» What to produce:
Wherever "plus" appears in a line of the listing, that line should be returned.

» Dataset records:
*** Begin section ***

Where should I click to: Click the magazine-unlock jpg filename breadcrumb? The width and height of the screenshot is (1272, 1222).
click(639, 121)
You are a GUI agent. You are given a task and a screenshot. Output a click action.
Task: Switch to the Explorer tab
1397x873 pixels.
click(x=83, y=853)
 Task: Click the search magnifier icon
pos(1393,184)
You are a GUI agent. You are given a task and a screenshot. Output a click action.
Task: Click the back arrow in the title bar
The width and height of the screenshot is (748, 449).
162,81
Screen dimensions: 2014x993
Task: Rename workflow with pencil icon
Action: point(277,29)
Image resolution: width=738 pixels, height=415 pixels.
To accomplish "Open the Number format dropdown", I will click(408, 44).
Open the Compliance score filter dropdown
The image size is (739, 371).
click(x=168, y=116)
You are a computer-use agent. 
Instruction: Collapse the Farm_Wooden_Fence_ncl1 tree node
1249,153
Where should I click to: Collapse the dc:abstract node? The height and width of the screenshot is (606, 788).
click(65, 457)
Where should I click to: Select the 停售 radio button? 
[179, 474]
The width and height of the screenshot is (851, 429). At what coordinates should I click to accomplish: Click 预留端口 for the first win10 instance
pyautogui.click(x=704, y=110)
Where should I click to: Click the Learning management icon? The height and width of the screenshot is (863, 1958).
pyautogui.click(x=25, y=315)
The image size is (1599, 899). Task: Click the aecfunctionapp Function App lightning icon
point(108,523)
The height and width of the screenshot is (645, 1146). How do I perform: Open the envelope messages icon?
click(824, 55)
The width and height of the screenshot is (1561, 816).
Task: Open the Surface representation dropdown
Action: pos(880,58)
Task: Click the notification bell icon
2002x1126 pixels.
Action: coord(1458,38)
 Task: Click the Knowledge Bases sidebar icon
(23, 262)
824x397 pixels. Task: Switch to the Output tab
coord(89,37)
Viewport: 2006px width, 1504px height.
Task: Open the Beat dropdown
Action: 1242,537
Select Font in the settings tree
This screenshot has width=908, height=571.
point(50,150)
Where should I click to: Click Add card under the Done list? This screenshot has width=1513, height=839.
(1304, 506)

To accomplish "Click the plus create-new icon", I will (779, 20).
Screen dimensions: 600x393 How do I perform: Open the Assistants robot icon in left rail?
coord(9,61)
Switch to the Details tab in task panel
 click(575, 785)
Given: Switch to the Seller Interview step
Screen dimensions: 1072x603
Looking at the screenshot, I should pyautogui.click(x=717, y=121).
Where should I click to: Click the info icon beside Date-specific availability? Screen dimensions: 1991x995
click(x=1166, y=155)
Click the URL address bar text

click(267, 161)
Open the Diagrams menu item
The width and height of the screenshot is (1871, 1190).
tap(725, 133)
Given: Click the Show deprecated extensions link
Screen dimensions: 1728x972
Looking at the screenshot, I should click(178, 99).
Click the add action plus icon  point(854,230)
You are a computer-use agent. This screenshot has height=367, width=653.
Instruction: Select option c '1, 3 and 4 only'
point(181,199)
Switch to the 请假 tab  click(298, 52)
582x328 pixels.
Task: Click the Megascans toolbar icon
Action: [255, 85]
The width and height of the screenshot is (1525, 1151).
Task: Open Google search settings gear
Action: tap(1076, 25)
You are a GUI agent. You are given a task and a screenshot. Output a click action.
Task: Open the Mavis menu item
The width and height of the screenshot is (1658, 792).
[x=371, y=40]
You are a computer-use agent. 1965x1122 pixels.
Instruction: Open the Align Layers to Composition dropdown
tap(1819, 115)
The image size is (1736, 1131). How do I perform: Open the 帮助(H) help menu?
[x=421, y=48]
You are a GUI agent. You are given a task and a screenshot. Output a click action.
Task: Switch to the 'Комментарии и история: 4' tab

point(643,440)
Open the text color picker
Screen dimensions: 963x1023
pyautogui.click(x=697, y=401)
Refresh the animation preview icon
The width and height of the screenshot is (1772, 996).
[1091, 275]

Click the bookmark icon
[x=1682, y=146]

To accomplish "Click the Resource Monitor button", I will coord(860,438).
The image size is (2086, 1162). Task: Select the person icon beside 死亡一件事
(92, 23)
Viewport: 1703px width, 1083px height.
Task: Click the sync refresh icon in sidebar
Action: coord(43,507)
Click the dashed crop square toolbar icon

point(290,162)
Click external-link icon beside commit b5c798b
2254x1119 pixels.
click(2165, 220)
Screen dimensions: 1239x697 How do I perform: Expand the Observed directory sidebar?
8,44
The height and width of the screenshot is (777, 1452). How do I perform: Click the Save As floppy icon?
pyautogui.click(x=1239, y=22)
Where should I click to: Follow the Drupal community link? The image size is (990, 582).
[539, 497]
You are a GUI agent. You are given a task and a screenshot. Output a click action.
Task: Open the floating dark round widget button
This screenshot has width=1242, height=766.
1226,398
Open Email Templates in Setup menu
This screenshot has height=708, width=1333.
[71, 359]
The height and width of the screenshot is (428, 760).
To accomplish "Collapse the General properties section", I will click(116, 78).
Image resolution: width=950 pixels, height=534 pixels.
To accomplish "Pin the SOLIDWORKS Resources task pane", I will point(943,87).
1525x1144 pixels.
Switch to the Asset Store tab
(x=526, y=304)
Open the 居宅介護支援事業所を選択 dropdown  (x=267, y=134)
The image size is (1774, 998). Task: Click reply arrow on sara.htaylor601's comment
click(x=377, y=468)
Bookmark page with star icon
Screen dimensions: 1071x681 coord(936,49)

*** End section ***

» Completed exercise:
To accomplish "Click the plus create-new icon", I will (779, 20).
Click the add action plus icon  point(854,230)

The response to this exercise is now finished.